LINDSAY: But I don’t think public investment directly in housing is going to solve anything.

Public investment in infrastructure, to attract Jay, or to make Mark do his deal – Mark is creating a sense of place because the market requires him to do that, so he can attract people to pay him to do that, so he can attract people to pay money. The private sector will dwarf the public sector in capital investment if it is attractive.

It’s the transportation issues. Can I get people from where I am housing them to where I want them to work? Will there be jobs downtown? Is downtown an attractive place? Generally, the government can solve that.

Putting money directly into housing an public/private partnerships on particular transactions – that is such a drop in the bucket compared to what the private sector can do. When everybody who is an investor at this table consistently makes money downtown, the multiplier factor is fabulous. Because if you make money then the market opens up and more people come in. And more investment [comes in]. And then it is really off and running.

STARK: But the public investment in infrastructure is just one component of what the public sector can do. The renaissance in housing in downtown L.A. is 100 percent due to the Adaptive Reuse Ordinance, which is probably the most successful, powerful urban planning tool in Los Angeles in the last 20 years.

The Adaptive Reuse Ordinance creates almost zero entitlement risks. Developers can go in and make investors very comfortable that there is not only demand there, but an ability, as opposed to West Los Angeles, or Pasadena, or someplace else, to buy an un-entitled building and go build it.

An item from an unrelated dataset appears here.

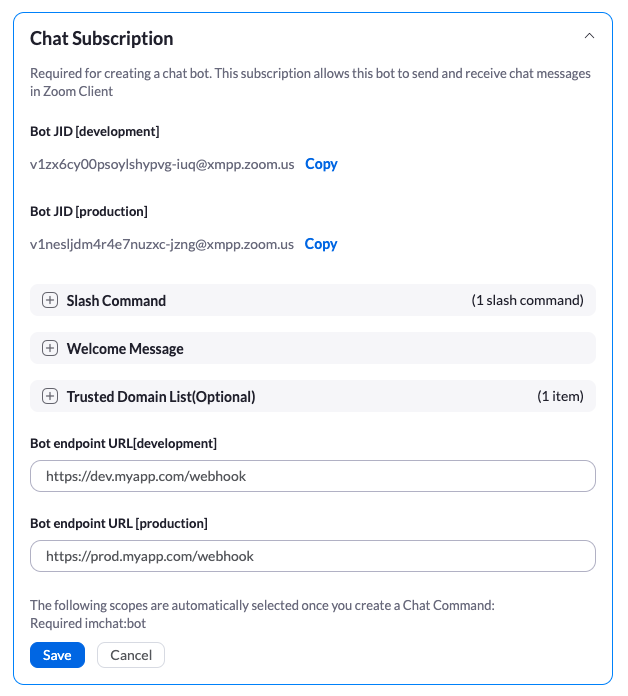Open the Slash Command section row
The width and height of the screenshot is (628, 696).
[312, 300]
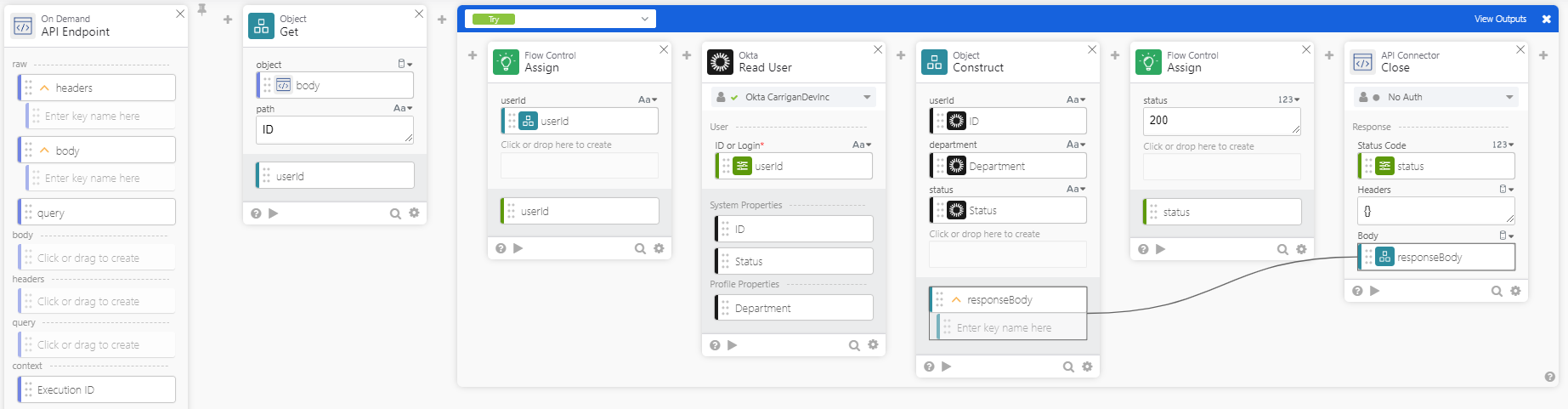
Task: Click the Okta Read User card icon
Action: [x=720, y=62]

My previous company [The Lee Group]’ when we built the Flower Street Lofts, it was the first major for-sale project downtown in 20 years. We bought it without any entitlement, without any parking. And we put new construction on top of it so we were able to reduce our land cost, because we were building off an existing building.

To be able to do that, and to create the things that Mark is doing with Santee Court – none of this would be possible without that type of policy. The public sector set the table through the Adaptive Reuse Ordinance. That is going to be the major piece to solve the housing crisis in Southern California.

WEINSTEIN: there is a lot of transportation infrastructure that is just not being accessed, but there needs to be a lot more.

The utitlities for housing were not planned. The structure that is just not being accessed, but there needs to be a lot more.

The utilities for housing were not planned. The DWP completely under wired the whole area. In fact, the vaults for half the power in the city are across the street from my project. I didn’t believe them. So I went downstairs and I saw it.

The thing is, we are not prepared infrastructure-wise for all this renaissance. All of us are being required to put in vaults. And to pay for the power. And it adds to the cost of the project. And it makes it difficult.

The infrastructure cost, if there isn’t more public investment, the housing thing is going to reach a point where they are not going to be able to go forward because they are not going to be able to afford it.

TOSTA: That is actually the problem we are seeing in the Bay Area with the government’s new fiscal constraints. The last few entitlements I worked on saw public entities lay formerly public costs onto private developers – parks and other extras – just because they are finding themselves short fiscally at this time.

CREJ: Katherine, how adequate is L.A.’s transportation system?

PEREZ: We have an expanding light-rail system. We have a subway system. We have a very extensive bus rapid-transit system.

It’s in the nature of Los Angeles’ psychology to think “auto first,” and for everybody who has no car, “well, you guys can deal with the leftovers.”

But the roads can’t go double-decked, and we can’t make them any wider. So we have to start thinking about different ways of getting around. The challenge in Southern California is getting people to leave the car in the garage and take the train or the bus to work. In the Bay Area, it’s ingrained.

The good news on transportation is we have a lot of investments that are still in the pipeline, including from the federal government. So now we have to get the private sector to realize these opportunities, because the public sector is almost out of the game financially.